**Passage for review**.

Looks like it's just time separating Kobe from his exit from Los Angeles. I remember a day 20 years ago -- the Dodgers had won the World Series, the Lakers had won the NBA Finals, and Los Angeles still had two football teams. (OK, one -- the Rams went to Anaheim in 1979, which is when I stopped rooting for them.) Now the Dodgers suck, the "Los Angeles Angels of Anaheim" is so stupid it's had to tolerate --

"The La Brea Tar Pits" translates to "The The Tar Tar Pits."

"The Los Angeles Angels of Anaheim" translates to The The Angels Angels of Anaheim."

No team that plays in Anaheim is an L.A. team, I don't care what they call themselves.

So we have no pro football, a lousy baseball franchise, a lousy basketball franchise (and the Clippers, too) ... the Lakers are a borderine playoff team with Kobe; without him they're likely to test the losing record of the 1972 Philadelphia 76ers, who went 9 and 72. There's a been a lot of static over Kobe over the years; on most of it I've had his back. But I'm ready for him to go now. No hard feelings, some relationships are broken and it's time to move on -- I'm friendly with 2 ex-wives and one ex-girlfriend, I can manage no hard feelings with a 6'6" basketball player I've never met. But the Lakers aren't committed to winning now -- can't believe I'm writing that, I've never, for over thirty years, doubted the organization's commitment to win -- but here we are, with the best basketball player on the planet in purple and gold, and a front office that's either brutally incompetent or consciously rebuilding while wasting that player's best years. The Lakers should pull the trigger, let Kobe move on, and get honest about the rebuilding process. It would cost them money -- a lot of money; those courtside seats are expensive, and even the ones up in the 300s aren't cheap -- but it's the right thing to do. (Well, no -- the right thing to do is to mortgage the future and win now ... but plainly the Lakers aren't going to do that.)

**Dataset extract**.
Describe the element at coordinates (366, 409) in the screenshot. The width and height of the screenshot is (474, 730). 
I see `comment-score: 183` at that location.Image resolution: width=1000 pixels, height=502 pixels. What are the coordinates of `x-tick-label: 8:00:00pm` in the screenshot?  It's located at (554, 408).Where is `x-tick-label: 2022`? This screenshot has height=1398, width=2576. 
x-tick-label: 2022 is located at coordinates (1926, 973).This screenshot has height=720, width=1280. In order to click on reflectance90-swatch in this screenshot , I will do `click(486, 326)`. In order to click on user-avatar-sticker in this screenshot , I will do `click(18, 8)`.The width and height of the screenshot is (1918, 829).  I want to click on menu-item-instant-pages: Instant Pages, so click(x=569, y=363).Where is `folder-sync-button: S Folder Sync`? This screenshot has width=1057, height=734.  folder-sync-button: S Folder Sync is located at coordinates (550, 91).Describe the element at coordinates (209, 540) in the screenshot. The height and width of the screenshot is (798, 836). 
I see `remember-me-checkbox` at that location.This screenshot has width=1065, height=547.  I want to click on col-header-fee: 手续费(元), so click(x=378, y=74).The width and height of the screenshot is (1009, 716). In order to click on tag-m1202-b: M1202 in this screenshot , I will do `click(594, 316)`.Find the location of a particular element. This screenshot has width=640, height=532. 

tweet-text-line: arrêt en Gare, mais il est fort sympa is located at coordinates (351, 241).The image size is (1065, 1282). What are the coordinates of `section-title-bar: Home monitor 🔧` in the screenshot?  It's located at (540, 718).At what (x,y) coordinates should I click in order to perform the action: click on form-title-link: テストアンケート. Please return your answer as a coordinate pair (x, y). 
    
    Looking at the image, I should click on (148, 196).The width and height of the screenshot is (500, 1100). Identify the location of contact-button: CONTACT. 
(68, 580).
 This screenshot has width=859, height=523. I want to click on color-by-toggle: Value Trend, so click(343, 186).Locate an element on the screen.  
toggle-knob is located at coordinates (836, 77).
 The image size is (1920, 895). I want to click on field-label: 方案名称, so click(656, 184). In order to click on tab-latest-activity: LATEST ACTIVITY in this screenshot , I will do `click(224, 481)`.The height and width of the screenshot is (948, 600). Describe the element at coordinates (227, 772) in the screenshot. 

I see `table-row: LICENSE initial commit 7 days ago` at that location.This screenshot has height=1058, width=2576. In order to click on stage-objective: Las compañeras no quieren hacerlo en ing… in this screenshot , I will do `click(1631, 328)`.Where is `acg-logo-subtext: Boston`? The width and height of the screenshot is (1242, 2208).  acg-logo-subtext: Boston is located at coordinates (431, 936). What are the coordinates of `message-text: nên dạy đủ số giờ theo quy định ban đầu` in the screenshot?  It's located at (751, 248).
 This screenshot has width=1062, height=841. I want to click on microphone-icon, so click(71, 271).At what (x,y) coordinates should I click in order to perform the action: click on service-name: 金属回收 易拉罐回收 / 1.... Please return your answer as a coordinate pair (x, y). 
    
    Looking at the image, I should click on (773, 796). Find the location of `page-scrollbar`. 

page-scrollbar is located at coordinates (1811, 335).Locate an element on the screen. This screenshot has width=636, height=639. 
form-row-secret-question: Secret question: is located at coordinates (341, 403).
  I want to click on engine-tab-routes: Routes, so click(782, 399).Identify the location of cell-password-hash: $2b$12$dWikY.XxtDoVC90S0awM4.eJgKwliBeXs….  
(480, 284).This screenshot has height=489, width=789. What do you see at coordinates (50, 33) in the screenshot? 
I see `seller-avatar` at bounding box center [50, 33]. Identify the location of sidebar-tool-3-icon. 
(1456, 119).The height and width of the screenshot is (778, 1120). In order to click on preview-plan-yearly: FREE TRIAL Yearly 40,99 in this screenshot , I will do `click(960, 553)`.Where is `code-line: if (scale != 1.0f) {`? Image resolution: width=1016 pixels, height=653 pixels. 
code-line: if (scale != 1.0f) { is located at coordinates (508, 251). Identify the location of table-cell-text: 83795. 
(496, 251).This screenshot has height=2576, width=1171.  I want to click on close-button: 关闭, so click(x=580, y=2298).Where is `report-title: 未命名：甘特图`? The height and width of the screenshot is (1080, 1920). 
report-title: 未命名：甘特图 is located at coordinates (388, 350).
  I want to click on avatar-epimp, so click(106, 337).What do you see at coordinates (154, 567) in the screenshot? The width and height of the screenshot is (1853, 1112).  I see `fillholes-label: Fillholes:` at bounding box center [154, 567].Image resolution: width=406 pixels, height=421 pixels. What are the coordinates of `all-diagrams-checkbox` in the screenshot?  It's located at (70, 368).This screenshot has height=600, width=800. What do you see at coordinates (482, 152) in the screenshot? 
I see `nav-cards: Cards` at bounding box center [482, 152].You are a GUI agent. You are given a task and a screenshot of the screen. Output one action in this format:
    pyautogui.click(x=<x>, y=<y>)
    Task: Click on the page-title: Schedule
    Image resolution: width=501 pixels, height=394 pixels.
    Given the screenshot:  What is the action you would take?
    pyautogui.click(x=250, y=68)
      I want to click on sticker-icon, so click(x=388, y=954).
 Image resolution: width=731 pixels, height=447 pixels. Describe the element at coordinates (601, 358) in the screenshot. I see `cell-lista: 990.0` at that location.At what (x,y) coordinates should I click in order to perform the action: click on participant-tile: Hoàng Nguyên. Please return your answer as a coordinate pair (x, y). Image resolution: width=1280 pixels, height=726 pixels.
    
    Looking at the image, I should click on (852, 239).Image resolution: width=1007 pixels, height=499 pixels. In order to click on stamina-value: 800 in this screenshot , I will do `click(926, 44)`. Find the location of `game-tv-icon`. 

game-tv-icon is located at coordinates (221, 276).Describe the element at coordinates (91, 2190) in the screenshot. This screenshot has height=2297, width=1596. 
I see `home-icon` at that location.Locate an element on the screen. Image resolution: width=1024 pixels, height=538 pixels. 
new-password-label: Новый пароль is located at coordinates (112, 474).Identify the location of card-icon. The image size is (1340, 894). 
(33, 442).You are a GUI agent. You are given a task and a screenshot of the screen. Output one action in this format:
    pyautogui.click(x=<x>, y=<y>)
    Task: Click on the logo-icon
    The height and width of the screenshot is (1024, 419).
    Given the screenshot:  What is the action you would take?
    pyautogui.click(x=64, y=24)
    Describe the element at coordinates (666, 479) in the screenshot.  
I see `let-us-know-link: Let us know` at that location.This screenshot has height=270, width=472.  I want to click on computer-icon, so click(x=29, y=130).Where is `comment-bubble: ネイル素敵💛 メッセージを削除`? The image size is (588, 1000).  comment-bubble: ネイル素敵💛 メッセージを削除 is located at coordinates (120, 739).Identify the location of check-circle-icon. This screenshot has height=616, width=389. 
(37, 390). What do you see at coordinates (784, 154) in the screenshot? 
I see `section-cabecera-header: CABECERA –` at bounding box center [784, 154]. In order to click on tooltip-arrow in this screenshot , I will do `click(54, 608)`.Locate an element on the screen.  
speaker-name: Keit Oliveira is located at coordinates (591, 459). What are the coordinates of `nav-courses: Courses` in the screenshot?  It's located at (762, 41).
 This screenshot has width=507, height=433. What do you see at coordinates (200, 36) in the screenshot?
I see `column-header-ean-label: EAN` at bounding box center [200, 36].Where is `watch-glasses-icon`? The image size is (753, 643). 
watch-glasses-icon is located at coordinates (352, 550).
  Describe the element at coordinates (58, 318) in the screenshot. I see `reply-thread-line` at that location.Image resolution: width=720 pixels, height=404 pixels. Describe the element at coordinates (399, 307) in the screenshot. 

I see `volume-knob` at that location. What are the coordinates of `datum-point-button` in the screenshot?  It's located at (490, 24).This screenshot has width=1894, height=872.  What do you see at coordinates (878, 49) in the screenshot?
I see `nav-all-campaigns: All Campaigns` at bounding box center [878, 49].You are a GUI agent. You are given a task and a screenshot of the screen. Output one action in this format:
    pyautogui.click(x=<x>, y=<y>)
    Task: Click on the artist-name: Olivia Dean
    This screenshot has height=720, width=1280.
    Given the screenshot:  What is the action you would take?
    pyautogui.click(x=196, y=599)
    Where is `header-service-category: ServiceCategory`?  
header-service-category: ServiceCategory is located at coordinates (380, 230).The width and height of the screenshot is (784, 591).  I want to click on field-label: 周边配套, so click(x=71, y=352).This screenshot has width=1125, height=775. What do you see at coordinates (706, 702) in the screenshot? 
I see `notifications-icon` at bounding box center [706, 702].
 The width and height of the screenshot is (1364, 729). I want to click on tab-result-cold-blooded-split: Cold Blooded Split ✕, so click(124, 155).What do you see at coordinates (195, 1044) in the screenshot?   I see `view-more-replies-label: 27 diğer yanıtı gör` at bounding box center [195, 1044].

**Required actions**.
#1 Quote the Lakers post between "Looks like it's" and "they call themselves.", inclusive.
#2 Condense the paragraph of the Lakers post that opens with "So we have no pro football" into a short bulleted list that keeps its main points.

**Results in order**.
#1
Looks like it's just time separating Kobe from his exit from Los Angeles. I remember a day 20 years ago -- the Dodgers had won the World Series, the Lakers had won the NBA Finals, and Los Angeles still had two football teams. (OK, one -- the Rams went to Anaheim in 1979, which is when I stopped rooting for them.) Now the Dodgers suck, the "Los Angeles Angels of Anaheim" is so stupid it's had to tolerate --

"The La Brea Tar Pits" translates to "The The Tar Tar Pits."

"The Los Angeles Angels of Anaheim" translates to The The Angels Angels of Anaheim."

No team that plays in Anaheim is an L.A. team, I don't care what they call themselves.

#2
- Los Angeles has no pro football team, a lousy baseball franchise and a lousy basketball franchise, plus the Clippers.
- With Kobe, the Lakers are a borderline playoff team. Without him, they could approach the losing record of the 1972 Philadelphia 76ers.
- The writer has defended Kobe through years of controversy but is now ready for him to leave, with no hard feelings.
- The writer believes the Lakers are not committed to winning now. The front office is either incompetent or rebuilding while wasting Kobe's best years.
- The Lakers should let Kobe go and be honest about rebuilding, even though it would cost them a lot of money.
- The truly right move would be to mortgage the future and win now, but the Lakers plainly will not do that.